> _Exercise details_
Say how many of the lines below include the word "Task", and write nothing else.

> _Data records_

┄┄┄┄┄┄┄┄┄┄

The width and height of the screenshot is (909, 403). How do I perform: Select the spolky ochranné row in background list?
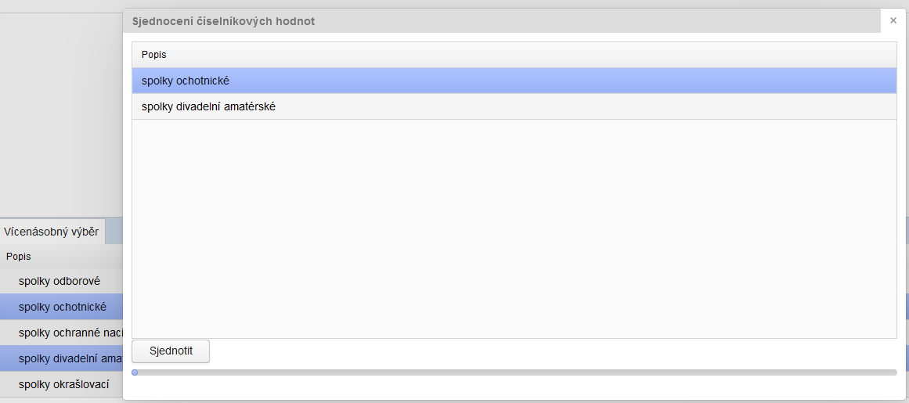point(70,333)
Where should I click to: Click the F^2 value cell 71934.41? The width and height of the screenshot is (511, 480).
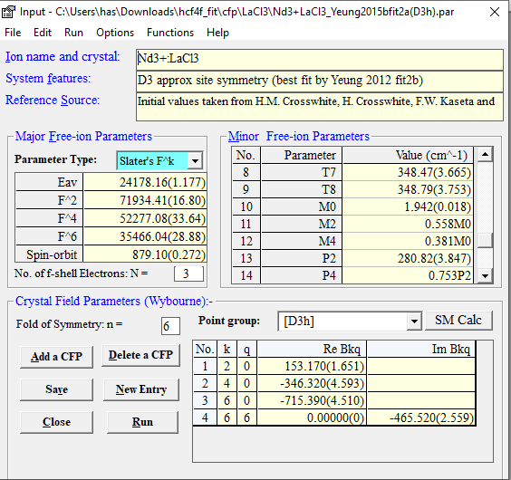[145, 200]
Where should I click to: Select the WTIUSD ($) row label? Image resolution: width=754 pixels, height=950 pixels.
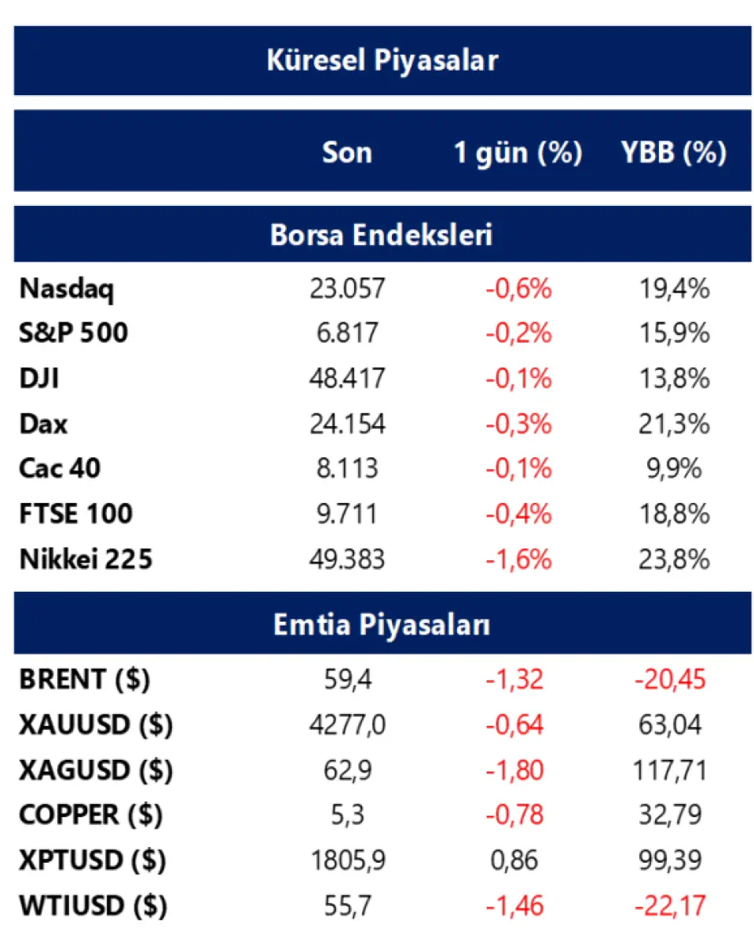coord(93,906)
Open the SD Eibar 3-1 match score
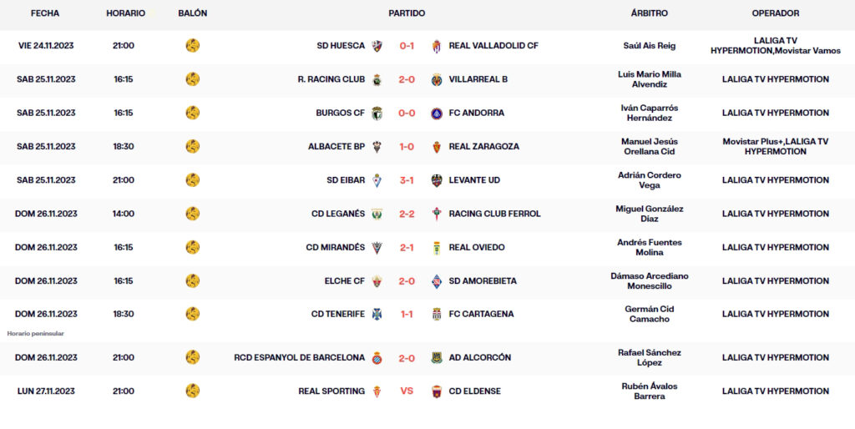855x429 pixels. point(407,180)
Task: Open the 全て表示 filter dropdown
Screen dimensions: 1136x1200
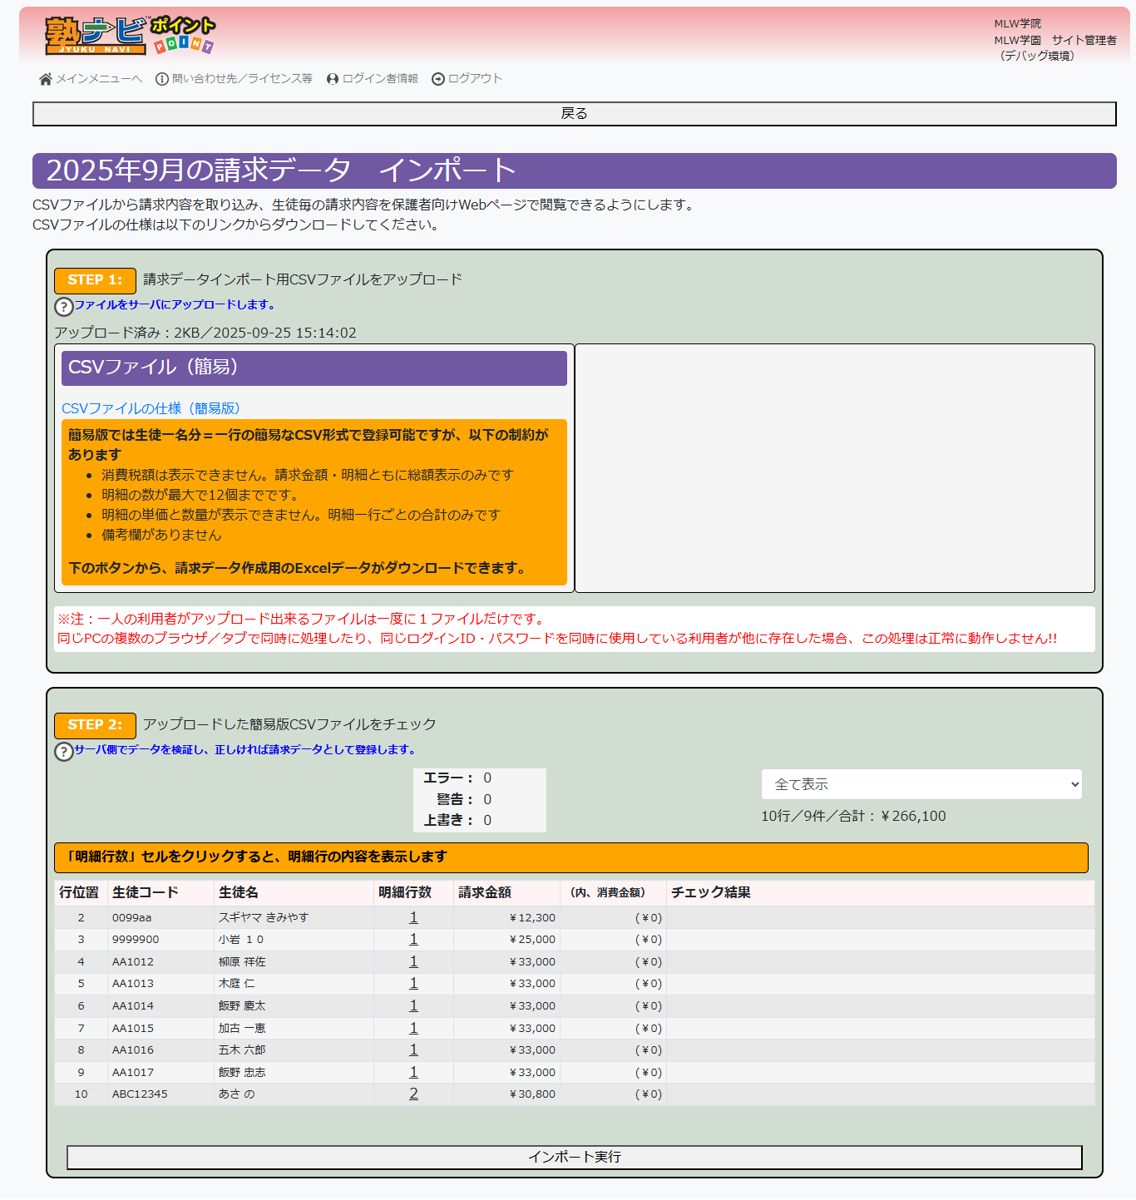Action: pyautogui.click(x=921, y=783)
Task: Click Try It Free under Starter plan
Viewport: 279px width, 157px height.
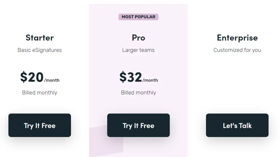Action: pyautogui.click(x=40, y=125)
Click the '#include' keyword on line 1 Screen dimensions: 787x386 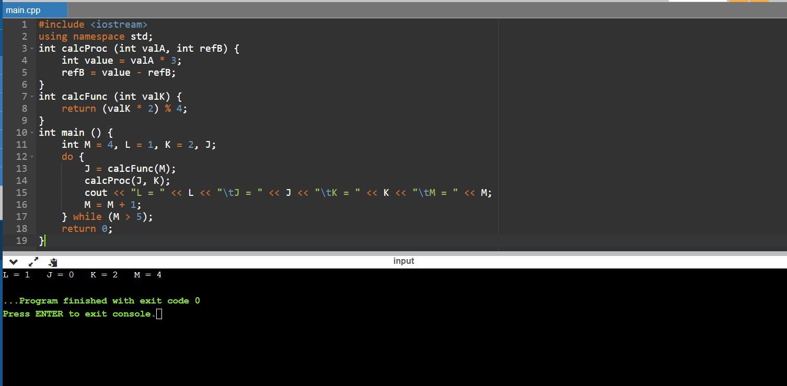coord(61,25)
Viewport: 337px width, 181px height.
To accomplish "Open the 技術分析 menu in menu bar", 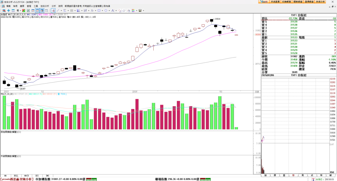I will click(x=45, y=6).
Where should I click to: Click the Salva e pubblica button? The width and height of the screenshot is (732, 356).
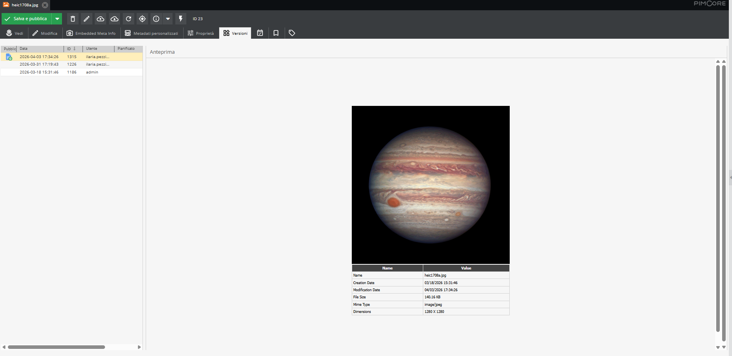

┄┄┄┄┄┄┄┄┄┄

> _Response_
2